What really struck me when reading this article was how the language used to talk about this stuff makes it so plainly obvious that these psychiatrists and researchers really don’t know what it is they are dealing with. First of all, the shift in diagnosis in the 90’s had nothing to do with any breakthrough discovery about how the brains of children with behavior problems function. Basically, the symptom-based definition of a particular mental illness was revised or expanded to fit the troubling phenomenon that psychiatrists were observing. That is not how science is supposed to be done. To quote the article: “research psychiatrists worried that the children were being given a label that wasn’t right for them, and saddled with the sentence of a serious mental illness for the rest of their lives.” A label? Is it an illness, or just a label? Does the naming of the thing determine its nature? And if people have a serious illness of any kind, doesn’t it exist independently of any “sentence”?
I find it strange that the word ‘label’ is used over and over again and there’s all this talk about categories or diagnoses being created and changed in order to deal with stigma and avoid offending parents, and yet these psychiatrists believe that whatever it is they are talking about is unquestionably a problem with the brain. I mean, isn’t the reason they can’t decide what to call it that they can’t pin down what is actually happening with these kids? I can’t help but shake my head when I read that “it will be seen as a brain or biological dysfunction, but not as a necessarily lifelong condition like bipolar?” How exactly did they determine that this is a biological dysfunction? Is it just the assumption that if symptoms are severe and difficult to manage, it must be a brain malfunction?

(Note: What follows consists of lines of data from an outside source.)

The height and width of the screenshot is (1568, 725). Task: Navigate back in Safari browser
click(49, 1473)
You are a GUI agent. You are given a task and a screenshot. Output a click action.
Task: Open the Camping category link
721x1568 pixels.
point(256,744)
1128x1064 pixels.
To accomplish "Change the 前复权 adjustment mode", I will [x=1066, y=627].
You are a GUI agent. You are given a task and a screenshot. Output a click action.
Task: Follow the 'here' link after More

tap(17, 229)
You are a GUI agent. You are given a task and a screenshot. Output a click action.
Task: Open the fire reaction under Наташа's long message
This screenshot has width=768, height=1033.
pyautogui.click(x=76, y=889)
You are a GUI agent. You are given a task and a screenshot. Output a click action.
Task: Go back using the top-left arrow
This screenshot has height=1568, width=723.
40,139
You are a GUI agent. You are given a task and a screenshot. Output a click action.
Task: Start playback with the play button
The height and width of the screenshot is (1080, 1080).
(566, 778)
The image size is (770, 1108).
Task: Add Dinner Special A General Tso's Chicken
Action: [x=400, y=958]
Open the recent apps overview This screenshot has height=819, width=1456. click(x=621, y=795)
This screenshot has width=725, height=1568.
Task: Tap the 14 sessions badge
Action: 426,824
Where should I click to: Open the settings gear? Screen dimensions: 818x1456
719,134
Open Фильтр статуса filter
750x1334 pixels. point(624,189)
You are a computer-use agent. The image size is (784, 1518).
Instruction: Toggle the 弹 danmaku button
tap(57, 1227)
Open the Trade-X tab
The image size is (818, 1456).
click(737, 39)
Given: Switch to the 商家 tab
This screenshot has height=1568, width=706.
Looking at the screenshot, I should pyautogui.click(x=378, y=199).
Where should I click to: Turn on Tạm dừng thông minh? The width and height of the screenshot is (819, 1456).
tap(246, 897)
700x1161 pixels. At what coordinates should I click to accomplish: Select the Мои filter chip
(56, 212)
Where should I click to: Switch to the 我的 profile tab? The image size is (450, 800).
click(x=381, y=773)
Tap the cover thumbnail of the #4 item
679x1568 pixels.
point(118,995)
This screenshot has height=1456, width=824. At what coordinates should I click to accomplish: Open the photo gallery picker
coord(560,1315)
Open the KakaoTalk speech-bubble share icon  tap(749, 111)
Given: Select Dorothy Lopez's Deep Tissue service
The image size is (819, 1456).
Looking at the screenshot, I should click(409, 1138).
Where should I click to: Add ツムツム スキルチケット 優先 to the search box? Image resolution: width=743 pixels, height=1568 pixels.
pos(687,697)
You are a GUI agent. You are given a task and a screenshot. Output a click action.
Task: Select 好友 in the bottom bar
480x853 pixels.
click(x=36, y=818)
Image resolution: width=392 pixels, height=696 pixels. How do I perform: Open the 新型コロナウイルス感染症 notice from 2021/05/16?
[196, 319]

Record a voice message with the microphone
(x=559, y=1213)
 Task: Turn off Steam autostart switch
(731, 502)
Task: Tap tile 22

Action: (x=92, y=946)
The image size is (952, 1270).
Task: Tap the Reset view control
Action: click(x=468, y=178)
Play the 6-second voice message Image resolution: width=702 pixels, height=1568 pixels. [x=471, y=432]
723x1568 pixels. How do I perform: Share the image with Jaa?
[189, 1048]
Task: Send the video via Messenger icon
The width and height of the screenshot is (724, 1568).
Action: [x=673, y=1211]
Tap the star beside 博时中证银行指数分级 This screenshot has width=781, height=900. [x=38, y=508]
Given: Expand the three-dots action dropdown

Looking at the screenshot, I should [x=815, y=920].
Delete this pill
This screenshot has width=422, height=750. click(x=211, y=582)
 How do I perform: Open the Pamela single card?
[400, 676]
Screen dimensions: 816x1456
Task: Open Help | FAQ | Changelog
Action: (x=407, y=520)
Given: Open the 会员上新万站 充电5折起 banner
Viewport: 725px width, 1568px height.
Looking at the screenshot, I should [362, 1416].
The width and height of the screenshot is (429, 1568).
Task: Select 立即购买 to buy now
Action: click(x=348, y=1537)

The article ends with the following two paragraphs:
Of course there is no way to predict what practical effects creating the TDD category might have. For instance, Carlson points out that even if they are successful at changing the label that clinicians use, it could be that the kids all get the same medications as before. “They may get many of the same. Absolutely,” she says. “But the difference is going to be that you won’t have to take this for the rest of your life.”
Carlson doesn’t necessarily see this as a bad thing. She emphasizes that these children have very serious problems, and though there’s been trouble naming it, there’s clearly some sort of dysfunction in their brain. Shaffer agrees. “I don’t think anyone is arguing that these are perfectly normal children that get the label [bipolar] — far from it,” he says. “We’re saying these kids are very sick. But they probably don’t have bipolar disorder. And they probably do deserve a name that adequately describes what they’re doing.”
I’m not arguing that these kids are “perfectly normal,” but I do take issue with the idea that a team of psychiatrists can create a new category and say without any evidence that the problem they are attempting to describe has its root causes in biological dysfunction. Am I the only one who finds this approach both arbitrary and dogmatic? I believe these kids deserve more than a name that fits their symptoms. They deserve an approach directed at understanding the nature and cause of whatever it is they are suffering from.
We still have another 3 years to go before the DSM-V is published. It will be interesting to see if this the unofficial diagnosis comes into common use before then.